Give back exactly the line that contains "239x200 pixels." and all the lines after it in the records below, to the very last, with no other output.

◆ **Stored data**:
============

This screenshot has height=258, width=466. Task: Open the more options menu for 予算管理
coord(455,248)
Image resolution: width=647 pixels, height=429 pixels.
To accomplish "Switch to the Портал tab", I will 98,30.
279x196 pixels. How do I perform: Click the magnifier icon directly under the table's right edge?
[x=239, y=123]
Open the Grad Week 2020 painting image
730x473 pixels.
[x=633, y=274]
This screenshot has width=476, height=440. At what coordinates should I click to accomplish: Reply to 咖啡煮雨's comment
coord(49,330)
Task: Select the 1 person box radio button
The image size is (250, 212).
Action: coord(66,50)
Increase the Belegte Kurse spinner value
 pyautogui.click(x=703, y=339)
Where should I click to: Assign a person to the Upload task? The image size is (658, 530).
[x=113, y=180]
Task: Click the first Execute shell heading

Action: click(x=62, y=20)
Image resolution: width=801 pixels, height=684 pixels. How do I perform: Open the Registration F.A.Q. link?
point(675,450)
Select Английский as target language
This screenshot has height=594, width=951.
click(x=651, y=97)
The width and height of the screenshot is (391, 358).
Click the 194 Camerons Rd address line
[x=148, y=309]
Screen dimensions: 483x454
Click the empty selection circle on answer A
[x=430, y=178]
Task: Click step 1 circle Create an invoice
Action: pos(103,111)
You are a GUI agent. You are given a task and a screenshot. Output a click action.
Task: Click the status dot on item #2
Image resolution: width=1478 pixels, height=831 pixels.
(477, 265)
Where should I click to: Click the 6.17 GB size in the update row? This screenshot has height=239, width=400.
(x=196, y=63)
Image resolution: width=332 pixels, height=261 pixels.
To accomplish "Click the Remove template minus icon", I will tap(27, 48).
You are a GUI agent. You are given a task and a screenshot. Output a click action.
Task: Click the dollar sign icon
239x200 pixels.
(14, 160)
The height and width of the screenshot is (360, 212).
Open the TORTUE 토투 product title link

============

◆ **Output**:
239x200 pixels.
(14, 160)
The height and width of the screenshot is (360, 212).
Open the TORTUE 토투 product title link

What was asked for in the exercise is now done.